The precipitation began, as expected, shortly before midnight Thursday evening as rain. It changed to sleet a few hours later in Charlotte, coating the streets with a layer of congealed ice pellets.
To the north and northwest, the precipitation fell as snow. The National Weather Service said it received several reports of 8 inches or more in and around Asheville, and there were widespread reports of 4-7 inches along the Interstate 40 corridor.
Col. William Grey, head of the N.C. Highway Patrol, said troopers helped 100 motorists get their stranded vehicles off roads Friday morning. The Highway Patrol responded to 571 collisions through Friday morning and 800 calls for service.
Hickory police were investigating a fatal crash that might have been weather-related. Police said one person was killed when a car went off a roadway in the early-morning hours. Snow was falling at the time.
“We strongly encourage everyone not to travel unless absolutely necessary,” Grey said.
Charlotte Department of Transportation director Danny Pleasant said 72 crew members, divvied among 36 trucks, were working 12-hour shifts to cover area roads with salt and brine.

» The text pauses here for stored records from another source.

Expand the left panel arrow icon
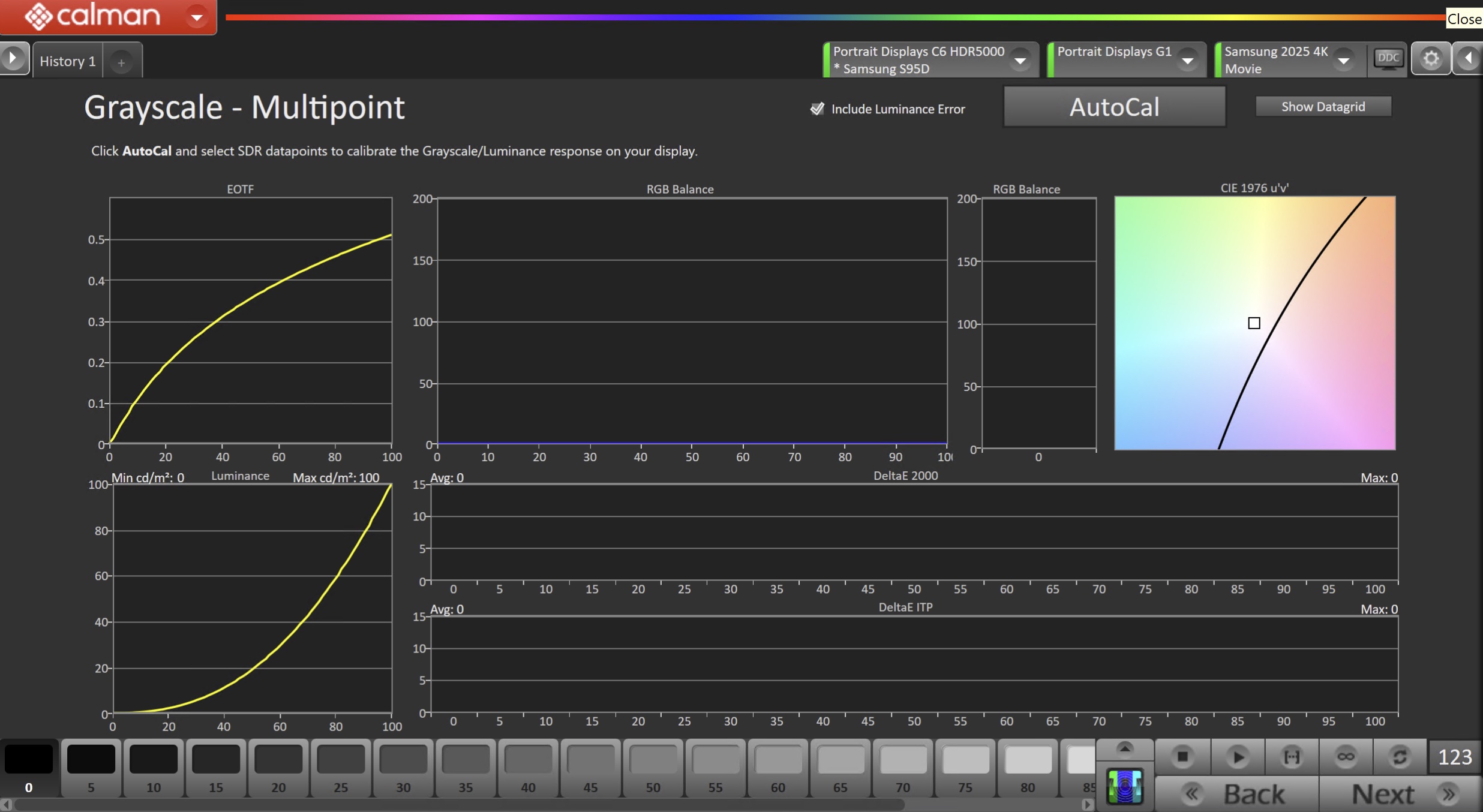This screenshot has height=812, width=1483. (13, 59)
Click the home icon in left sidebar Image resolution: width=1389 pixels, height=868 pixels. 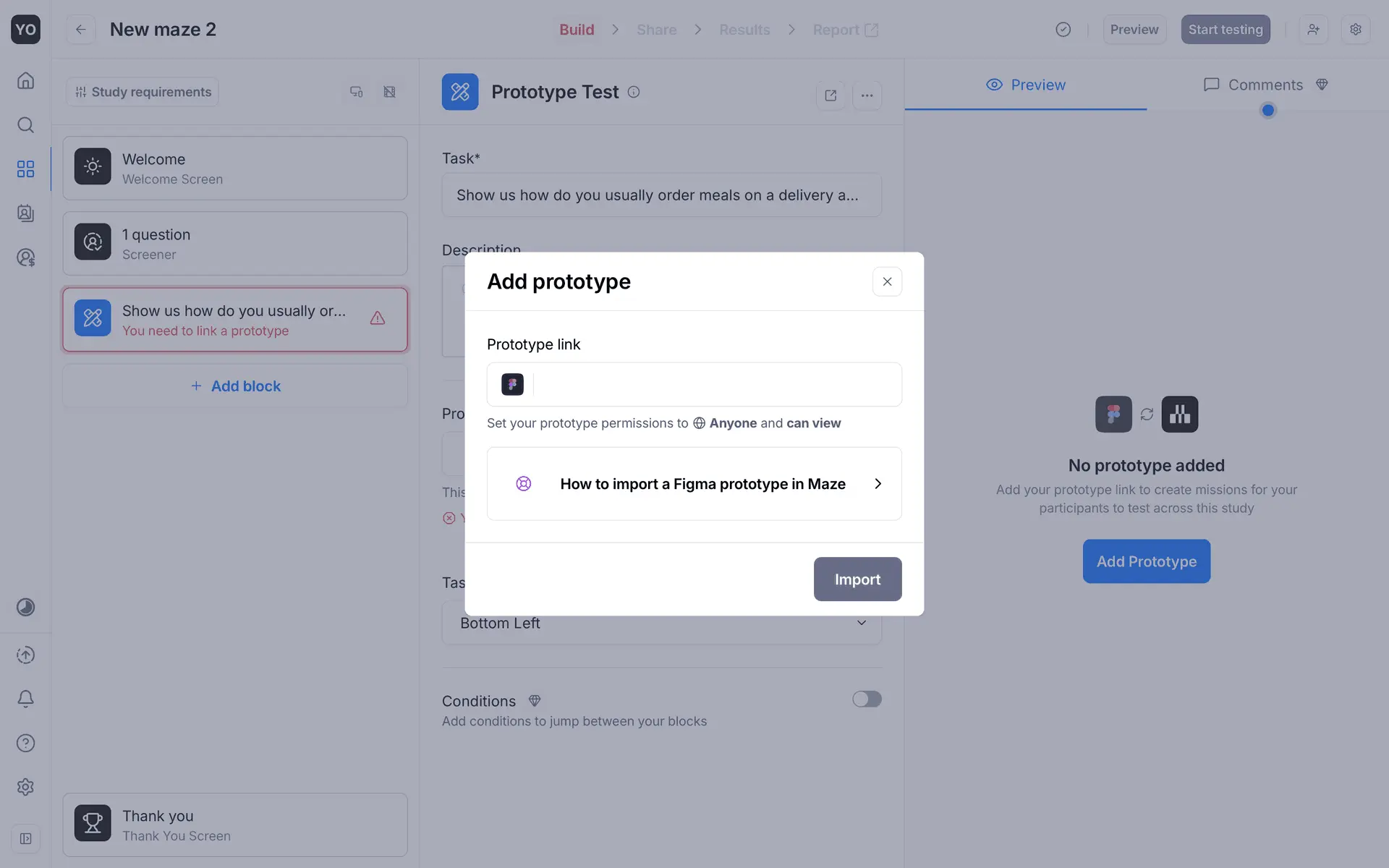(x=25, y=80)
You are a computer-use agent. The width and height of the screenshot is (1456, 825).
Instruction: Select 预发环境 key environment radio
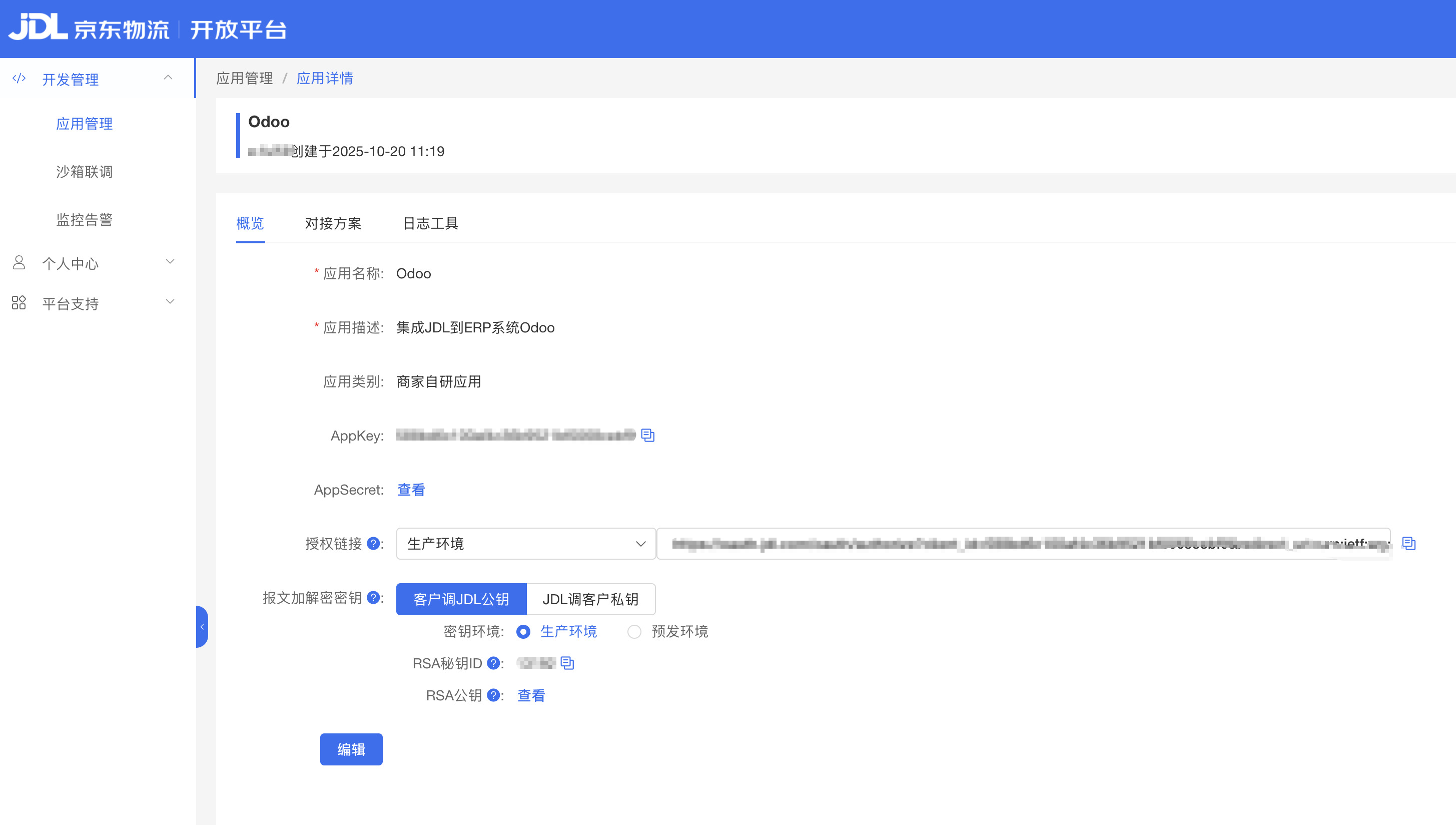[x=634, y=631]
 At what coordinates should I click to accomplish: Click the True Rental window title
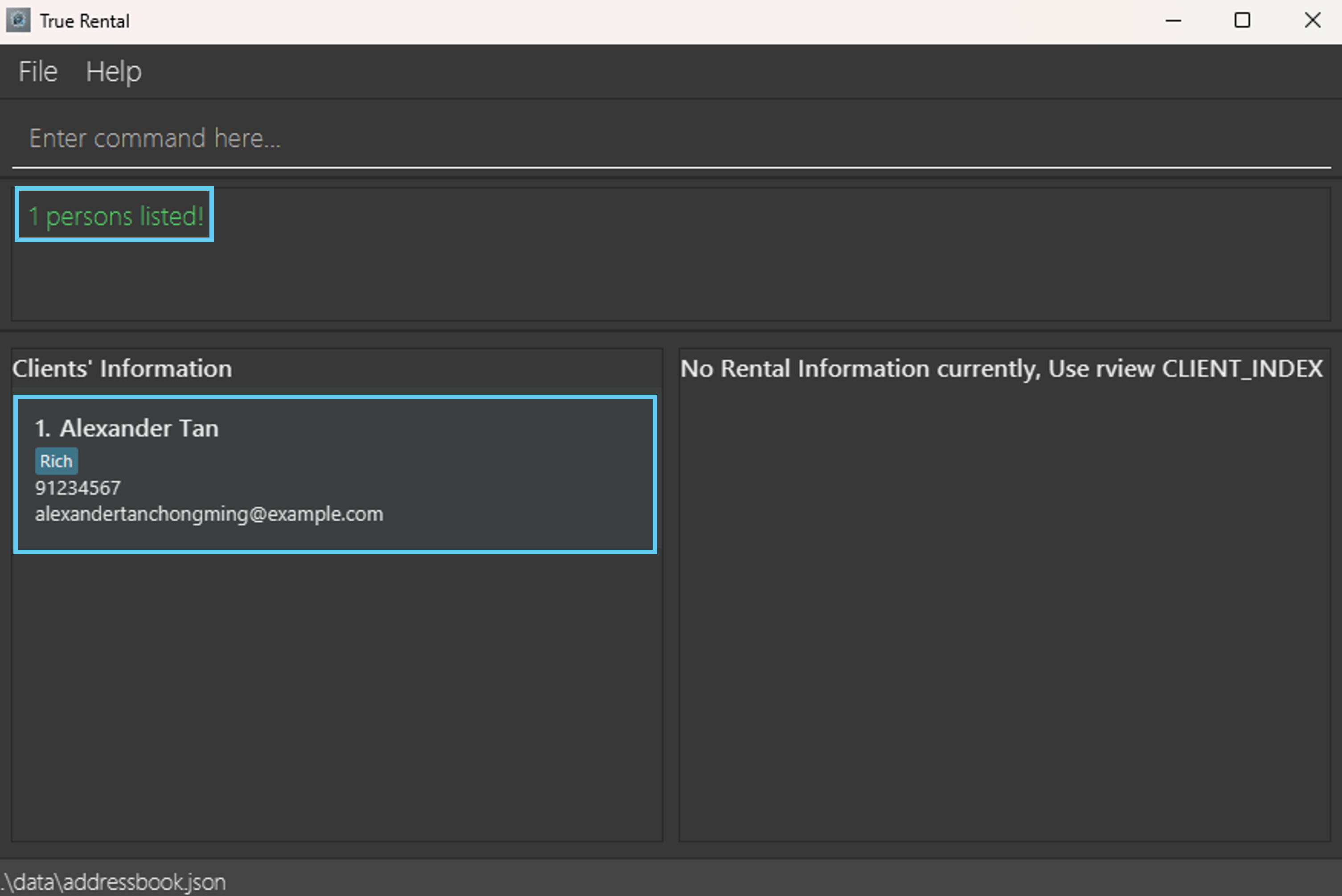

Duke Energy had called in 2,800 crew members from Florida, Georgia, Missouri, Michigan, Indiana, Oklahoma and Texas to help manage outages in the Carolinas, said district manager Tim Gause. “The full impact of the storm system is unknown at this time, but I want you to be prepared,” he said.
American Airlines canceled all flights in and out of Charlotte Douglas International Airport on Friday.
The airline operates more than 90 percent of the daily flights in Charlotte, so air travel to and from the city was largely stopped until Saturday morning, when American plans to resume air service from the city.
Flights were also canceled Friday for Delta, United, Southwest, Lufthansa, Air Canada, ViaAir and JetBlue.
Schools across the region canceled classes, and the Charlotte-Mecklenburg Schools announced that SAT testing scheduled for Saturday would not take place.
The NASCAR Hall of Fame’s induction dinner and ceremony scheduled for Friday evening was postponed until 1 p.m. Saturday, said executive director Winston Kelley.
Charlotte area postal officials suspended mail collection from the family blue collection boxes Friday.
Mail delivery was suspended Friday for customers in ZIP codes beginning with 280, 281, 282, 287, 288 and 297.
Retail services also were suspended.